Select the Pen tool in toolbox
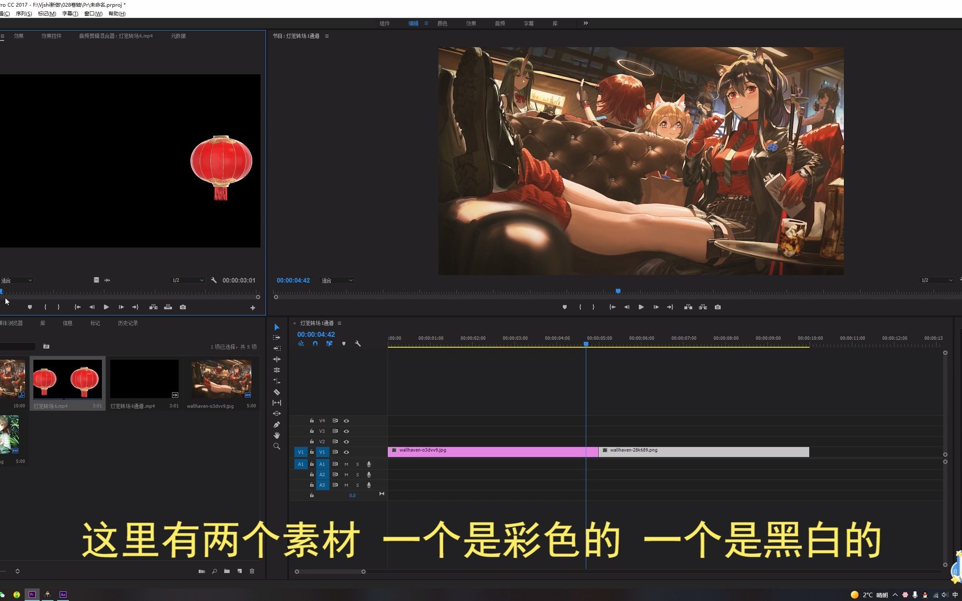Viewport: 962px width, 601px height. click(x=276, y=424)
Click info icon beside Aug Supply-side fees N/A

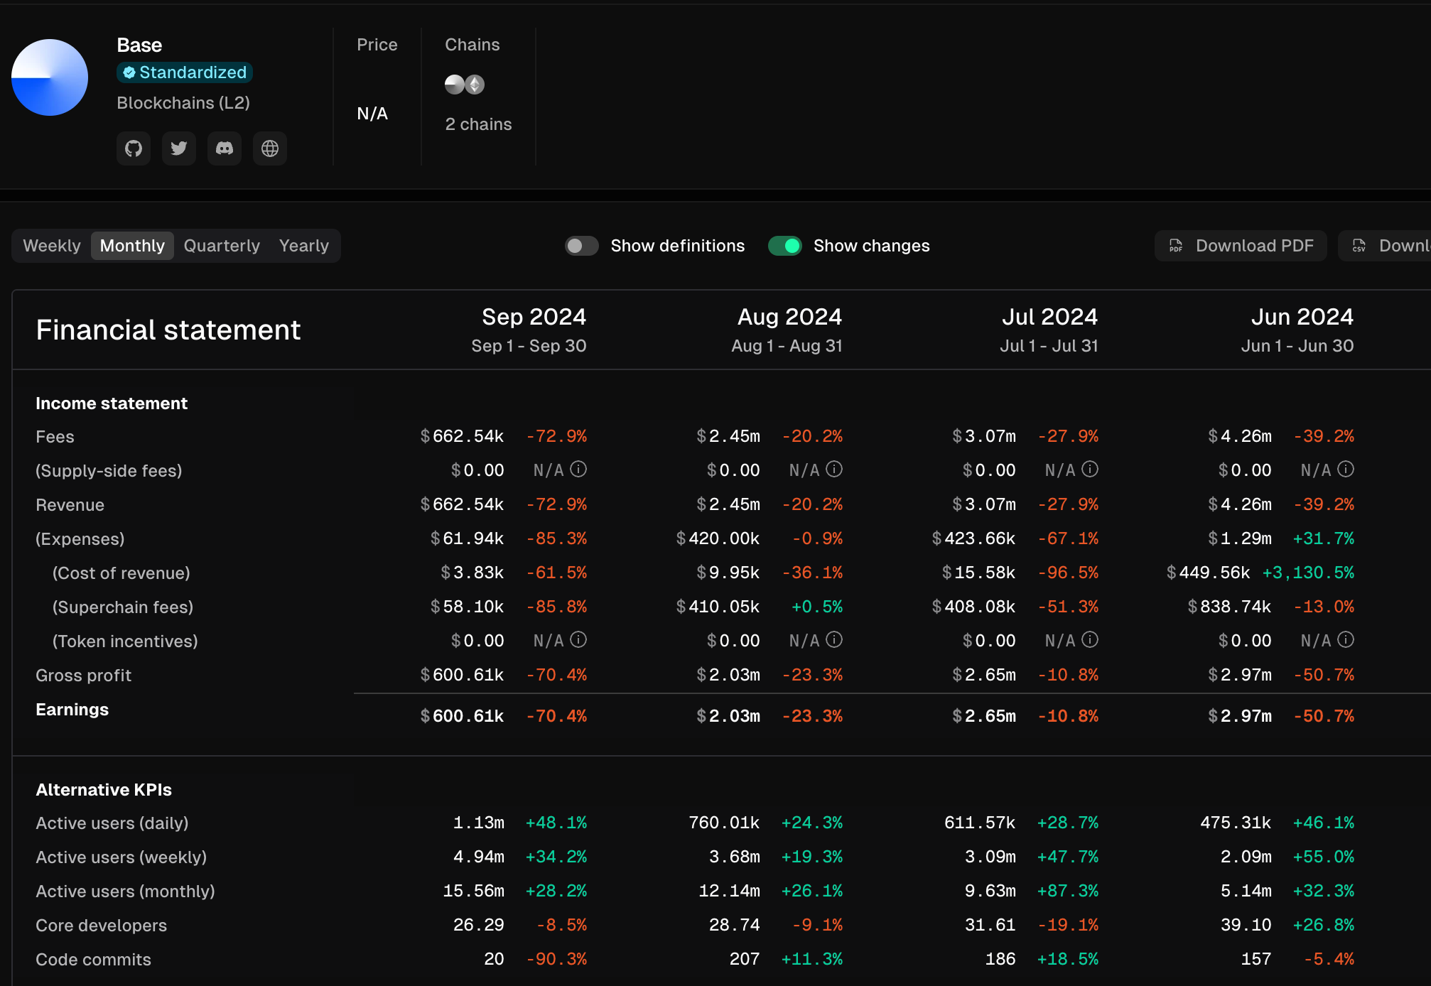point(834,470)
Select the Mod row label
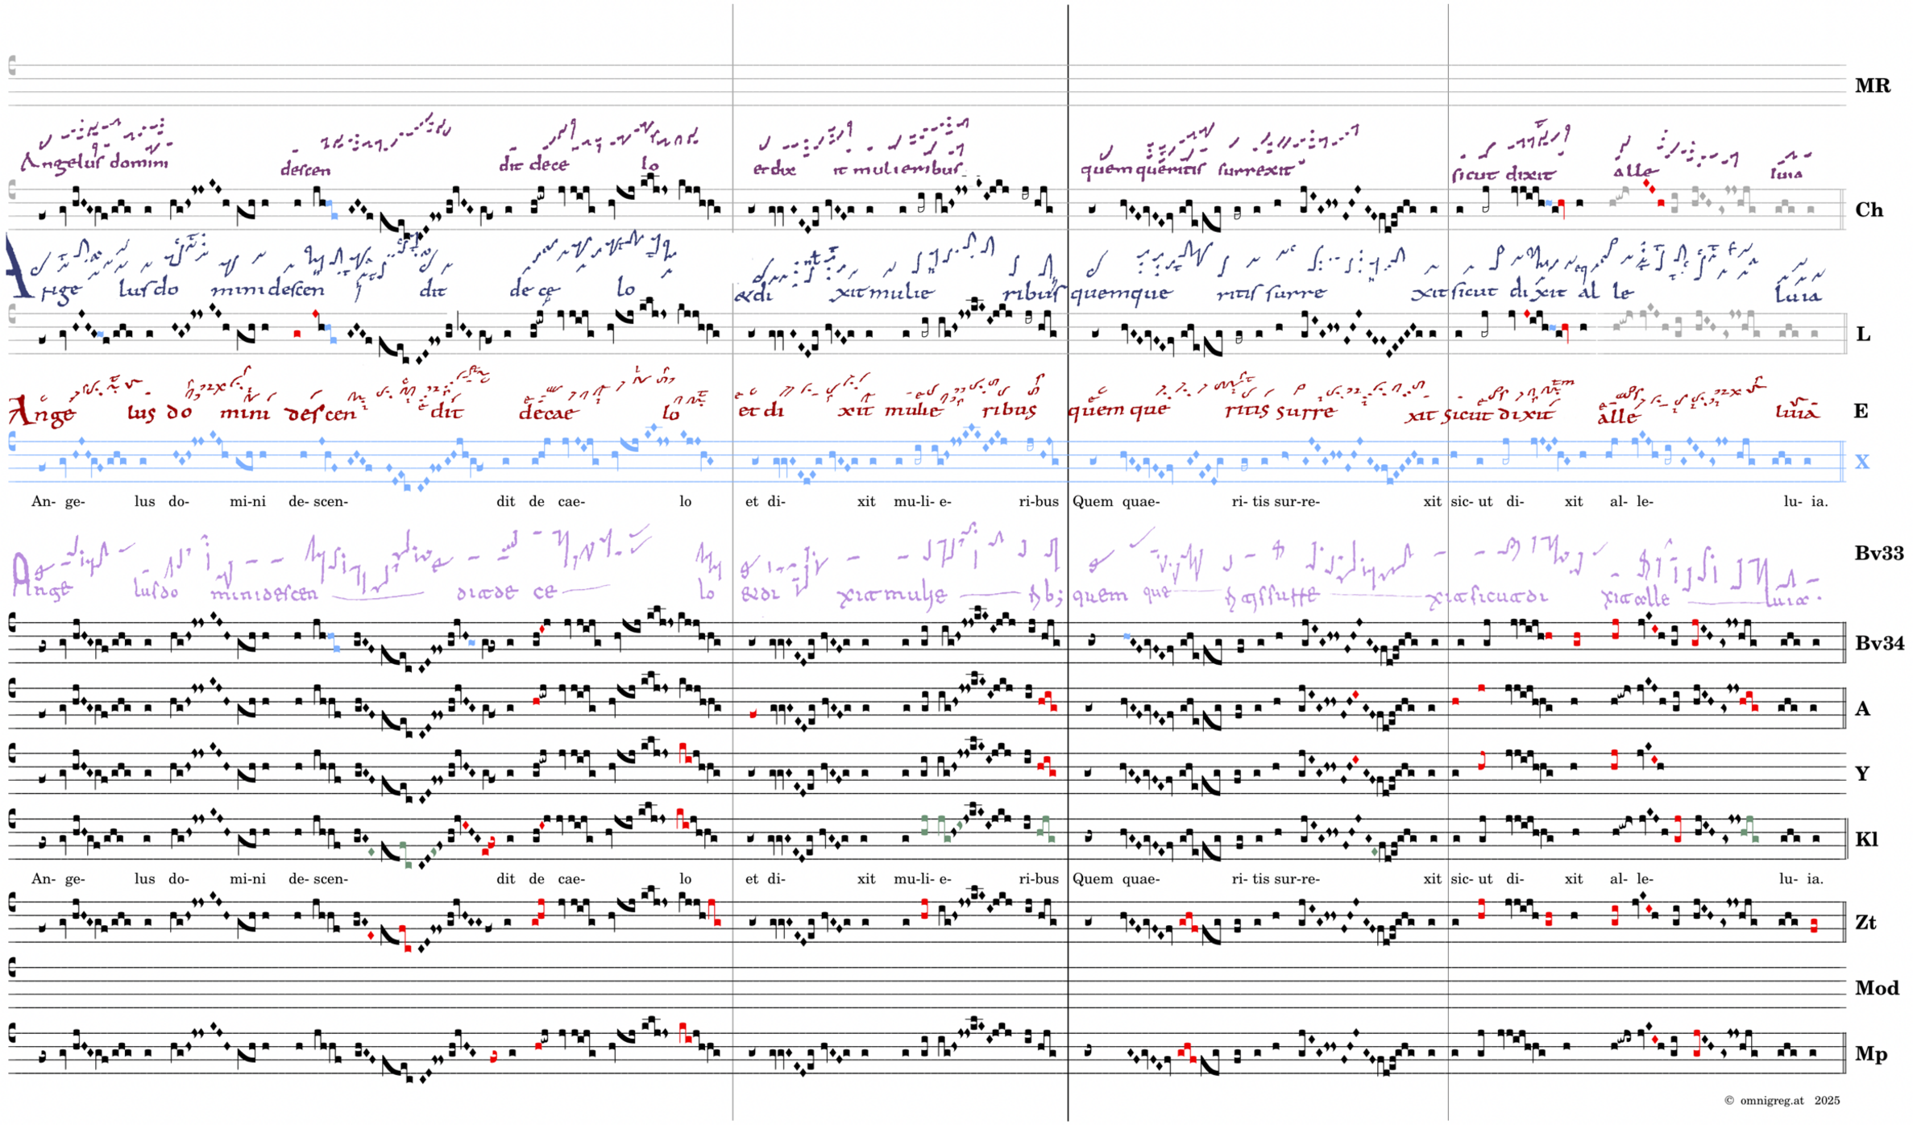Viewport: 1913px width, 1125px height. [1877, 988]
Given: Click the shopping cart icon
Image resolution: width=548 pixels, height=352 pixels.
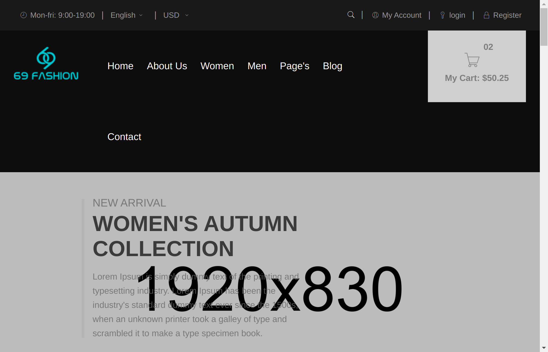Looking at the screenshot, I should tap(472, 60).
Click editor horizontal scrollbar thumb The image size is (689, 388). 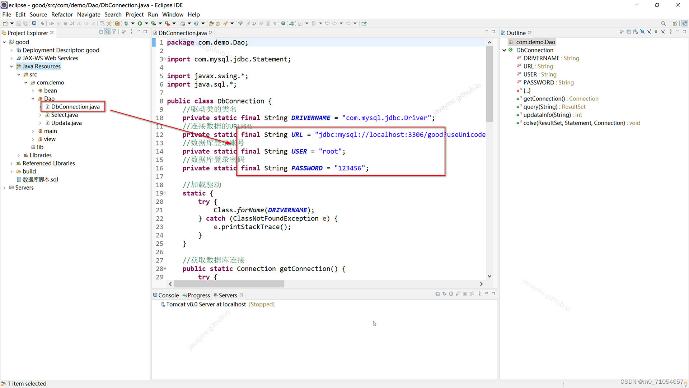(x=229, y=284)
◆ ◆ ◆
All lines from the start of the entries through the one with "Given: Click the shopping cart icon" are to be output exactly; omit the pictures.

Select the Pen tool in toolbox
Viewport: 962px width, 601px height. click(x=276, y=424)
Click info icon beside Aug Supply-side fees N/A

point(834,470)
Select the Mod row label
Viewport: 1913px width, 1125px height. [1877, 988]
Given: Click the shopping cart icon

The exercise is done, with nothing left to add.